"On doit approcher les 1.400 dont un tiers de Français", a indiqué à l'AFP le porte-parole de l'état-major des armées, le colonel Thierry Burkhard. Vendredi soir quelque 900 personnes étaient rassemblées au camp, situé dans le sud de la ville, près de l'aéroport d'Abidjan.
Ils sont sous la protection de la force française Licorne, présente à Abidjan avec pour mission principale de soutenir l'opération de l'ONU en Côte d'Ivoire (Onuci) et d'assurer la sécurité des Français et étrangers en temps de crise, dont les effectifs ont été récemment portés à environ 1.100 soldats.
"Il n'y a aucune action conduite" par les forces françaises "qui va dans le sens d'une évacuation de ressortissants", a cependant précisé le porte-parole de l'état-major.
Les patrouilles françaises se sont poursuivies durant la nuit de vendredi à samedi "avec un effectif assez important de quasiment dix patrouilles engagées en permanence, soit environ 300 à 350 militaires", a-t-il également indiqué.

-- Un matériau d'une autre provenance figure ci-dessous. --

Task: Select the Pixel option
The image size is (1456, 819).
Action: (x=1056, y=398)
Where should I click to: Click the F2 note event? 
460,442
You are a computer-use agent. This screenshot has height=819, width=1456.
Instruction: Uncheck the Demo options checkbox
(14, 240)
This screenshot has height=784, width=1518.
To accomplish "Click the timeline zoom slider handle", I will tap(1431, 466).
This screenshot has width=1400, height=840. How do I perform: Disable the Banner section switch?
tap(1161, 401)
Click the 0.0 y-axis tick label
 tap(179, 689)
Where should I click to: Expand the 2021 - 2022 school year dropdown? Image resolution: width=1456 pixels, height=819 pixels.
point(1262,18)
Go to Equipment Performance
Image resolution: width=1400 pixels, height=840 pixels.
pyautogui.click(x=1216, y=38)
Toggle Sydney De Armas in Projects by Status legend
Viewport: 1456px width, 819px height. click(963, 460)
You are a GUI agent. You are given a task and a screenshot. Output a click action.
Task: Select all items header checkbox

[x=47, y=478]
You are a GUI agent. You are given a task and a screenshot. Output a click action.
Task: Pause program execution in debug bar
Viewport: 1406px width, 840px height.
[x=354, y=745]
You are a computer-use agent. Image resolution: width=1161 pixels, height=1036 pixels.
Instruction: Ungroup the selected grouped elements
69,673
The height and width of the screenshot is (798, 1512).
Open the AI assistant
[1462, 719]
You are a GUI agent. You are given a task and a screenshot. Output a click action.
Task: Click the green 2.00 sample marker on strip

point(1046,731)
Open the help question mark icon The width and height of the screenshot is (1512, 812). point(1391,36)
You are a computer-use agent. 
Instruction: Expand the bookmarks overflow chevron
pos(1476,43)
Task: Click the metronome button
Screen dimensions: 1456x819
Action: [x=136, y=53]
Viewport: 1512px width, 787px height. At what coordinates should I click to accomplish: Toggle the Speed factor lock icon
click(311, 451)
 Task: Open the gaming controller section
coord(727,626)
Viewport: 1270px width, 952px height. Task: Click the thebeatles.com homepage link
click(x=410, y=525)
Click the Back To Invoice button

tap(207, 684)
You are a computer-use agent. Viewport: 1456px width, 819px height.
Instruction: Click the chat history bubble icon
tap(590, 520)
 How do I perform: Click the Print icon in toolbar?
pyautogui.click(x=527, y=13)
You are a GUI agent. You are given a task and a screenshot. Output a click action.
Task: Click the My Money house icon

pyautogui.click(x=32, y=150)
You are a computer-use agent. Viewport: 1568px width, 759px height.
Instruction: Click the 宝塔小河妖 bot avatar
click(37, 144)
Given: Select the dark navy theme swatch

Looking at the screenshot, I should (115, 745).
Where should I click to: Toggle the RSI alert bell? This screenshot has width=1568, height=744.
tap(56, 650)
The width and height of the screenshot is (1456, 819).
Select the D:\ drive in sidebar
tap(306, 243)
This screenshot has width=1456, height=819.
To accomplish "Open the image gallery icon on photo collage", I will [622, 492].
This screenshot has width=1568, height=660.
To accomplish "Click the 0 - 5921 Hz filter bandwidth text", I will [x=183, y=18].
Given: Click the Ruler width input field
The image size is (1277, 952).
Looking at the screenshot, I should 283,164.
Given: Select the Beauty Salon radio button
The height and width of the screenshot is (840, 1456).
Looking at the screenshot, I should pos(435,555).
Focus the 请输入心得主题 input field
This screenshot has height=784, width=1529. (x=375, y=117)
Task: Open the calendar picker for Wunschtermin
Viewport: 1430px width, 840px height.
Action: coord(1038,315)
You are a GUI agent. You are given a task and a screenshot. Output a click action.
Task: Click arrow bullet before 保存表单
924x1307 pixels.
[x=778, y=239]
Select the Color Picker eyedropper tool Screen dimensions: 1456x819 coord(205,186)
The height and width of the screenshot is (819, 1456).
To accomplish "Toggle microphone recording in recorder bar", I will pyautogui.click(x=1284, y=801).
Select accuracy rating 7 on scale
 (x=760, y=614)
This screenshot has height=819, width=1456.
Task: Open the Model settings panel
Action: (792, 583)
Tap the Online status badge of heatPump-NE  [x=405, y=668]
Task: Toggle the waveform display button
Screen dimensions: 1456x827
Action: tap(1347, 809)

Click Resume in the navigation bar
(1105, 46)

Selon le porte-parole, les ressortissants étrangers en Côte d'Ivoire cherchent à se mettre en sécurité pour échapper aux pillards. "Il n'y a pas d'accrochages. Les pillards n'accrochent pas la force Licorne, ils cherchent à piller les habitations. Ce n'est pas dans cette zone-là qu'il y a des combats", a-t-il souligné.
Les combats ont fait rage vendredi à Abidjan entre les forces du chef d'Etat ivoirien sortant Laurent Gbagbo, qui s'accroche désespérément au pouvoir, et celles de son rival Alassane Ouattara, reconnu président élu par la communauté internationale après la présidentielle de novembre.
Lors d'une offensive éclair cette semaine, les forces d'Alassane Ouattara ont pris le contrôle de quasiment tout le pays, à l'exception de bastions de fidèles de Laurent Gbagbo à Abidjan, autour desquels les tirs à l'arme lourde ont repris samedi matin.